I understood the question to be how to improve performance by caching
MySQL results into an XML document (which, given that it was posted
here) within a PHP script. Perhaps this is not the correct
interpretation, but if so it would be relevant.

However, I'm not sure I'd spend time trying to devise a "fast" XML
cache for a query that only took 0.3 seconds to execute. By itself,
that isn't bad performance unless this is a query that is called
frequently by several concurrent users. Personally, I'd look into ways
to improve the execution of the query itself in MySQL (making sure the
query is sargable and improving indexes, etc.) until I thought I had
exhausted everything there.

Just my 2 cents.

Andrew
From: "workerholic on
hi andrew i think you understand my problem a little,
but if 100 user load this query at the same time, the two mysql server
had a lot to do!
so i think to cache this query as xml to the application server local
make thinks faster,
but, i would like to have the same performance to read this xml document
as read the query from mysql server...
i dont know why php is so slow to read the xml file...


Andrew Ballard schrieb:
> On Fri, Jul 10, 2009 at 12:36 PM, Daniel Brown<danbrown(a)php.net> wrote:
>
>> Chris;
>>
>> From my understanding of your question, your message (included
>> below in its entirety) is better sent to the MySQL General list, which
>> I've CC'd on this reply. If you haven't yet, please subscribe there
>> at mysql-subscribe(a)lists.mysql.com to follow the thread for responses.
>>
>> If I'm misunderstanding and you're asking a PHP-related question,
>> please rephrase your question.
>>
>
> I understood the question to be how to improve performance by caching
> MySQL results into an XML document (which, given that it was posted
> here) within a PHP script.
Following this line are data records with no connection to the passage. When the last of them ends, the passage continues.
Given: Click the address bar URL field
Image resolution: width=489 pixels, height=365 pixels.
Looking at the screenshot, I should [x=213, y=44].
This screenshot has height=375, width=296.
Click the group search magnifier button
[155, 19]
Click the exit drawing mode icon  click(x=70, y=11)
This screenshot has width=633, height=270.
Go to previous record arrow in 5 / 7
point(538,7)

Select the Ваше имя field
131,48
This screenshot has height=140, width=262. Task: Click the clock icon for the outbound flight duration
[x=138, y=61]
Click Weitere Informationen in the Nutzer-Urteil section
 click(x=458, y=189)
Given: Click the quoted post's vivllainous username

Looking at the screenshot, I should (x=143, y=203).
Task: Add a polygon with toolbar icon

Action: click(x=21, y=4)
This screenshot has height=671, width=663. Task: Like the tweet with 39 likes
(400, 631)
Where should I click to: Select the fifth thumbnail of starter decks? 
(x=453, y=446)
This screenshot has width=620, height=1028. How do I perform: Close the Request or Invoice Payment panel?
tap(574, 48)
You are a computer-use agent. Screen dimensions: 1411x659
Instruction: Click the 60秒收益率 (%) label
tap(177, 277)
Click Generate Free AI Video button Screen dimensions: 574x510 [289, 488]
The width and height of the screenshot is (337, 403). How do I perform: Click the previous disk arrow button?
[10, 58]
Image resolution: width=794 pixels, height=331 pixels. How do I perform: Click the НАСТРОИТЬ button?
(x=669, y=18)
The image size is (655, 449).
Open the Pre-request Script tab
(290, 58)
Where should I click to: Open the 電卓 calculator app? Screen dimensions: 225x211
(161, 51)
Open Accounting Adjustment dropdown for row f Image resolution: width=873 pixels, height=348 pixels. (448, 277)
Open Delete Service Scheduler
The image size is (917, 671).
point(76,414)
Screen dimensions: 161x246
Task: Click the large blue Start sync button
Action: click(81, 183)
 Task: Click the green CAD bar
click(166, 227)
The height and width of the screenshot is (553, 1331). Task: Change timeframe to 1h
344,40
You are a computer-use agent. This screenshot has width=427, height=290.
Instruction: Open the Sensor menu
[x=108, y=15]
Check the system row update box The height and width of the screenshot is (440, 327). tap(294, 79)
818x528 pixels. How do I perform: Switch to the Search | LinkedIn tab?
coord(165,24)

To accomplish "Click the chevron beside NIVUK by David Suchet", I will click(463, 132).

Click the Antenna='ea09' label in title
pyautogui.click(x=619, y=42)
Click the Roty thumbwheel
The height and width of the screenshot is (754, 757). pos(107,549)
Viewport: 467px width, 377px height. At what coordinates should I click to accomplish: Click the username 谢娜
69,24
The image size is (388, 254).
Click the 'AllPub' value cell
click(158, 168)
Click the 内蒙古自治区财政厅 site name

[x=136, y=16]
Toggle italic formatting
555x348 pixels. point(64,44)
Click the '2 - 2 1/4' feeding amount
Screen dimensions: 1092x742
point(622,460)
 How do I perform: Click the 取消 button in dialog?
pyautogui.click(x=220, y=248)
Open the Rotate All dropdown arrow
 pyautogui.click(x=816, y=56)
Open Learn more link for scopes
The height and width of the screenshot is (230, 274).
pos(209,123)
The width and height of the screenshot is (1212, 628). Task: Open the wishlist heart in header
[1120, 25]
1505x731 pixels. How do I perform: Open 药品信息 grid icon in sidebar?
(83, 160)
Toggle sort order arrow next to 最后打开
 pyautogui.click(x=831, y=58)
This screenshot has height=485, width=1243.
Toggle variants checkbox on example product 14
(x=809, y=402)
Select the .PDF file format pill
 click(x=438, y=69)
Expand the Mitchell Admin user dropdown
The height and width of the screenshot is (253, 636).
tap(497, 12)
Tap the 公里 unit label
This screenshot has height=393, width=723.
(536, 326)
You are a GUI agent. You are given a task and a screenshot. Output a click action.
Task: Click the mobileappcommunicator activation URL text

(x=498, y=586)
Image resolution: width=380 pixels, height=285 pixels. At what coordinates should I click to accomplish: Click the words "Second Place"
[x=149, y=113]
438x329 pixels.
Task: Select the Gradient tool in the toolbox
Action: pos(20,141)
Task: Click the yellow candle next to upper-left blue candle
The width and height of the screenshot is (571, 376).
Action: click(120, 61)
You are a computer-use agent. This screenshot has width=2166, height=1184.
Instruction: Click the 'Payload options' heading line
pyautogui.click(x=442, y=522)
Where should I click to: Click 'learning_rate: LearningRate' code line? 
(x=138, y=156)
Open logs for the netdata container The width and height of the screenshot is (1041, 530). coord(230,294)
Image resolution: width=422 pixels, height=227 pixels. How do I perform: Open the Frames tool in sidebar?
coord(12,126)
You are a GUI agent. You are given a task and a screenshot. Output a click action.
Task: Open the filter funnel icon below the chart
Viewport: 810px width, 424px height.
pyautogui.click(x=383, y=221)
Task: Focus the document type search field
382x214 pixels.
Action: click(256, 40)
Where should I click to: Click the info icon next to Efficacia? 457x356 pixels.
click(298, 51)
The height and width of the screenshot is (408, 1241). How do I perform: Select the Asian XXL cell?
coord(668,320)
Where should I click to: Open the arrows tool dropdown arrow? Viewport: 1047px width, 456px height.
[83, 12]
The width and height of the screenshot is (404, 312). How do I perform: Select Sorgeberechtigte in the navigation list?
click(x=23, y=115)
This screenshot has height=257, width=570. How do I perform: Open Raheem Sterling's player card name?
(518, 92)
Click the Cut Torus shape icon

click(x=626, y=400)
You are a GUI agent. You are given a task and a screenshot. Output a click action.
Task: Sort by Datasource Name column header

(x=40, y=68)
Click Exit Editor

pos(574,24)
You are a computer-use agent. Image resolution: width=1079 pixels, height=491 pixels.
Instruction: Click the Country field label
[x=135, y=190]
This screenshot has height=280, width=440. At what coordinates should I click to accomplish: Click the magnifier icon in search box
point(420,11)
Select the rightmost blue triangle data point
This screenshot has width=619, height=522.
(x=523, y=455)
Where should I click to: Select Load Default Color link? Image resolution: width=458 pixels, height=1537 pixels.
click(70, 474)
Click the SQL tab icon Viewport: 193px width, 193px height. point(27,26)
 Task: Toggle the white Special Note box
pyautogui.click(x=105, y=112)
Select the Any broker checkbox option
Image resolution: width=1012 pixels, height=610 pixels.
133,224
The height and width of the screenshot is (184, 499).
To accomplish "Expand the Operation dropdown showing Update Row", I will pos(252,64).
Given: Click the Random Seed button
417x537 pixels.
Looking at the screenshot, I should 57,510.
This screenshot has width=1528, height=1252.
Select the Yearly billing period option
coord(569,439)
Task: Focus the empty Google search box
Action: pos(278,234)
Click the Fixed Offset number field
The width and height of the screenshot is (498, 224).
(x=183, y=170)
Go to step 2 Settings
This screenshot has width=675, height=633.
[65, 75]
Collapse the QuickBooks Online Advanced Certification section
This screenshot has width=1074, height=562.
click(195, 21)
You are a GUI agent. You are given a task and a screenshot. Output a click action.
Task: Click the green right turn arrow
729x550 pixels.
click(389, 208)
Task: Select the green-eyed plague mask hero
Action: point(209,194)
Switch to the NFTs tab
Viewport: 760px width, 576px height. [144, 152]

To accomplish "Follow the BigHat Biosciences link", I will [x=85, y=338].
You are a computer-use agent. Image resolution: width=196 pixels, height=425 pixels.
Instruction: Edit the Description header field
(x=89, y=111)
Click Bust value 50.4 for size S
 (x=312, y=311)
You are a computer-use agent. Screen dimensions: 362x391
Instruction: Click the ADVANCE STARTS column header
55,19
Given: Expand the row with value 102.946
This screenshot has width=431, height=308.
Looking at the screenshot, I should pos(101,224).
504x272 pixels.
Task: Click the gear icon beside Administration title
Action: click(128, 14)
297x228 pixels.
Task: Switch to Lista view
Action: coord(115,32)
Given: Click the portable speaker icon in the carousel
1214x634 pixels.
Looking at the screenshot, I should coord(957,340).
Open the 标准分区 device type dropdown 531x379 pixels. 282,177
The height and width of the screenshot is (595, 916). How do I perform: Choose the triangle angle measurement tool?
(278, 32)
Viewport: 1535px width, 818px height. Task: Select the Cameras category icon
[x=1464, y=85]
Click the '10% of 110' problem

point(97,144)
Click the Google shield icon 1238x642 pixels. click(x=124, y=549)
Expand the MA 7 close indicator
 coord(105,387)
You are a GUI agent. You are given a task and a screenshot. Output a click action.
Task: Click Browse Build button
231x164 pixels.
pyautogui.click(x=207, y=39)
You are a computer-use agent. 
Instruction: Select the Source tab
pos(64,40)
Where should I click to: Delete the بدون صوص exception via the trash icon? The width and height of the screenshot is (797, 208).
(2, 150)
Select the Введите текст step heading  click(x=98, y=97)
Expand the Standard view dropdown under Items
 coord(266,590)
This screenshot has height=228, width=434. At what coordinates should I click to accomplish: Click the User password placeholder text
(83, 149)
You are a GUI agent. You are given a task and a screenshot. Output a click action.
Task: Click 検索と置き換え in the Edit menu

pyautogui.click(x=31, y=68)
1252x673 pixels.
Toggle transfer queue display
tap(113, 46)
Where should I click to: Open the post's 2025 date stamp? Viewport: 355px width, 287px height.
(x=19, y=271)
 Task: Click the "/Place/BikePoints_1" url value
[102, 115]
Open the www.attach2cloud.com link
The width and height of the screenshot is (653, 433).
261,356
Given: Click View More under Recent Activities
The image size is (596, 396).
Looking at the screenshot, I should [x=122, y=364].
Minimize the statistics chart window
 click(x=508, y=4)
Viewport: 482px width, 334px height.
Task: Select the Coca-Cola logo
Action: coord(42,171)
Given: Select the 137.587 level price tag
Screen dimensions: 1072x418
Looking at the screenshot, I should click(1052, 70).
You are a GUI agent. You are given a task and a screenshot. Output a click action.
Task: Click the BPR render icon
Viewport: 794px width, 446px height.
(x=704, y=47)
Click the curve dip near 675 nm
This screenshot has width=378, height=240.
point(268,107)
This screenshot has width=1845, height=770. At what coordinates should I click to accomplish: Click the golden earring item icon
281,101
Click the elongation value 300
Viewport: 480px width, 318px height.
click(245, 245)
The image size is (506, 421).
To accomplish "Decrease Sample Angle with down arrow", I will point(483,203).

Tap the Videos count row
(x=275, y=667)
Perhaps this is not the correct
> interpretation, but if so it would be relevant.
>
> However, I'm not sure I'd spend time trying to devise a "fast" XML
> cache for a query that only took 0.3 seconds to execute. By itself,
> that isn't bad performance unless this is a query that is called
> frequently by several concurrent users. Personally, I'd look into ways
> to improve the execution of the query itself in MySQL (making sure the
> query is sargable and improving indexes, etc.) until I thought I had
> exhausted everything there.
>
> Just my 2 cents.
>
> Andrew
>

From: Daniel Brown on
On Fri, Jul 10, 2009 at 12:59, Andrew Ballard<aballard(a)gmail.com> wrote:
>
> I understood the question to be how to improve performance by caching
> MySQL results into an XML document (which, given that it was posted
> here) within a PHP script. Perhaps this is not the correct
> interpretation, but if so it would be relevant.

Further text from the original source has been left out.